アメリカで「カウンセリングの神様」と呼ばれ、マーシャル・ローゼンバークが師として学んだカウンセリングの大家カール・ロジャーズ (1902〜1987) は、アメリカの臨床心理学者で、現代心理学の3大潮流のうちのひとつ、第三勢力と呼ばれる「人間性心理学」の代表的な人です。
厳格なプロテスタントの両親のもとに育ち、ウィスコンシン大学で農学を学んだ彼は、後に牧師を目指してユニオン神学校大学院に進みました。ところが次第に宗教的な思想から考えを広げ、心理学へ造詣を深めるようになります。さらに他人を心理学的に援助することが仕事となり得るとも知り、ユニオン神学校大学院からコロンビア大学に転学し、臨床心理学と教育心理学を専攻しました。
ロジャーズはその後、ニューヨーク州ロチェスターにある児童虐待防止協会に就職。非行少年や恵まれない環境の子ども達のカウンセリングにも携わります。
しかし、少年達がカウンセリングを終了しても再び非行行為を繰り返す様子を目の当たりにし、それまでのカウンセリング理論に限界を感じたのです。そして、問題行動を示すとある少年とその母親のケースでの経験から、後に「来談者中心療法」と呼ばれるカウンセリング理論を打ち出しました。来訪者を「患者」と呼ぶ代わりに「クライエント」という呼称を初めて用いたのもロジャーズで、それこそがロジャーズの最大の功績といえるでしょう。
カール・ロジャースによって創始された来談者中心療法 (クライエント中心療法) は、日本には1940年代より導入されました。
来談者中心療法において人間は、本来、個人的にも社会的にも繁栄し、自分にも他人にも建設的な方向へ動いていく道を選択する存在であると考えられ、訪れた人を「壊れた、助けが必要な存在」として診るのではなく、「力のある存在」として捉えます。

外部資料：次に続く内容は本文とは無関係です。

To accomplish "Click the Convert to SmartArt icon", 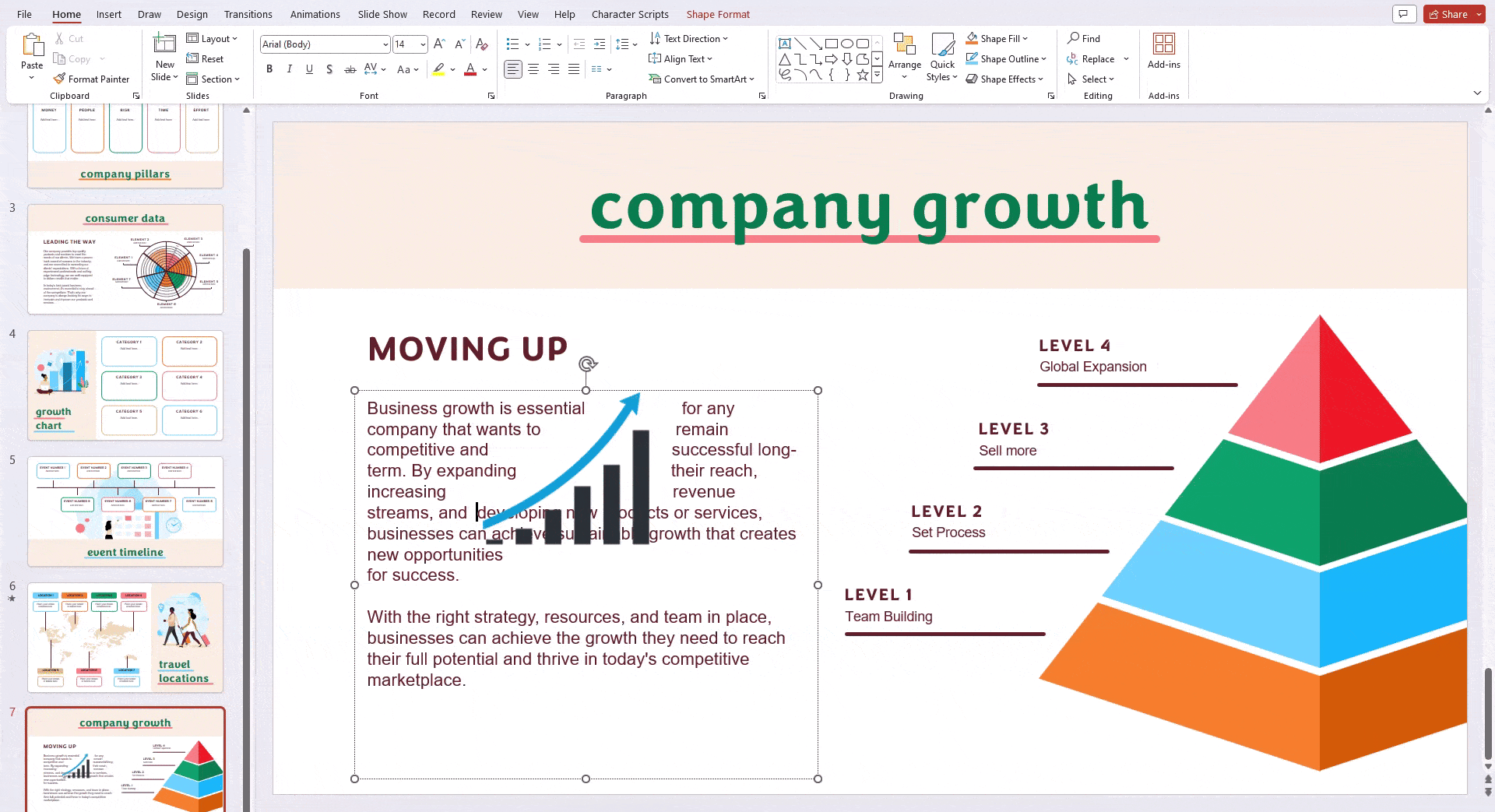I will pos(655,79).
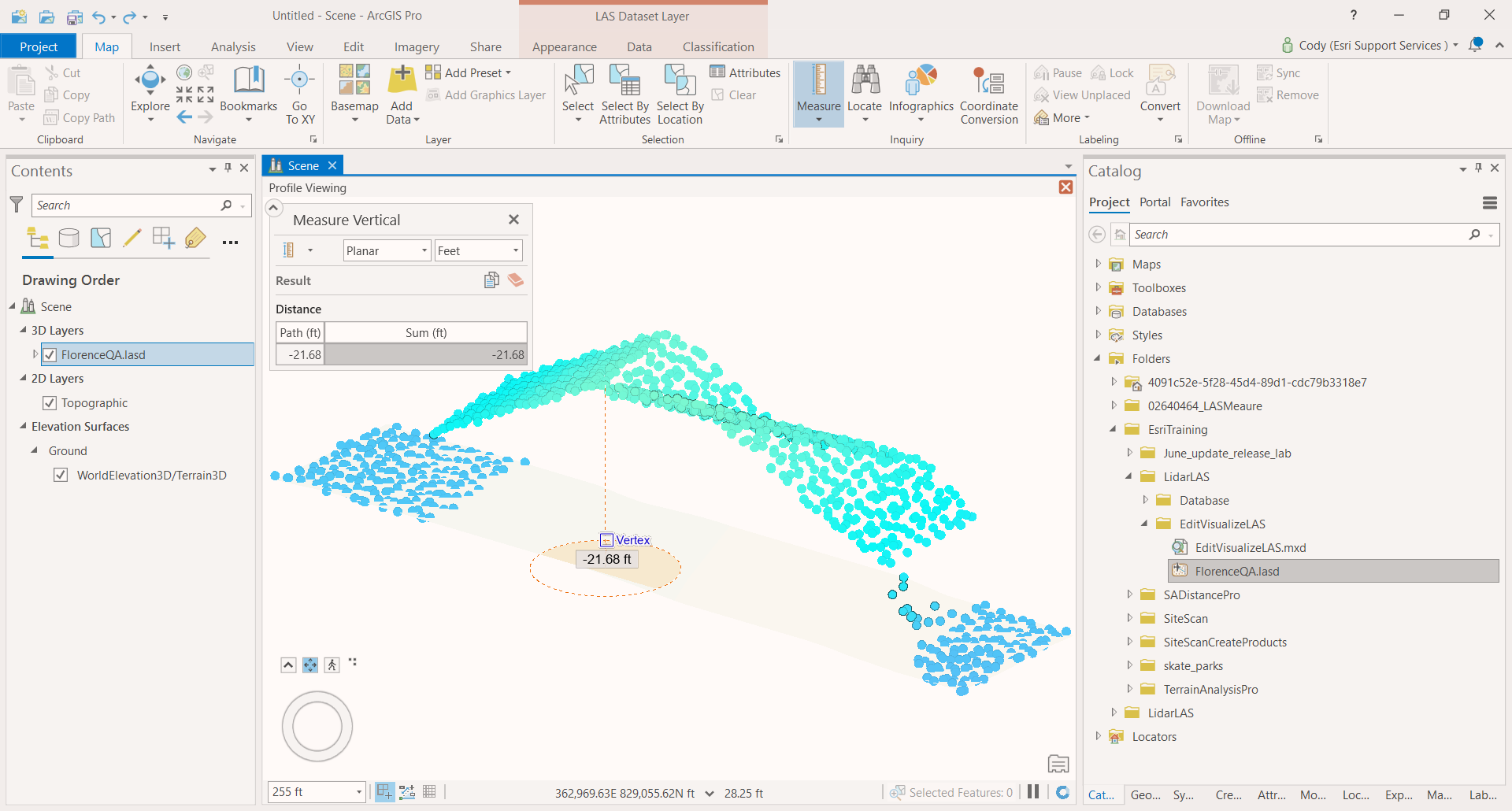The height and width of the screenshot is (811, 1512).
Task: Open the Bookmarks tool
Action: [248, 81]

「私たちは、個人的な関係、教師と学生との関係、雇用者と被雇用者との関係等、すべての対人関係の中で自由に建設的に機能する能力を、現在よりはるかに強く開放する必要がある。」
「クライアントの話をよく傾聴し、クライアント自身がどのように感じ、どのように生きつつあるかに真剣に取り組んでいきさえすれば、カウンセラーが賢明さや知識を振り回したり、押しつけたりしなくても、来談者は自ら気づき、成長していくことができる。」
そんな、カール・ロジャースの考え方を礎に、研究と臨床実践の上に「人に寄り添った平和創造へのスキルと意識」を体系化させたマーシャル・ローゼンバーグ。NVCシンガポールは、彼らの遺志を引き継いで活動をしています。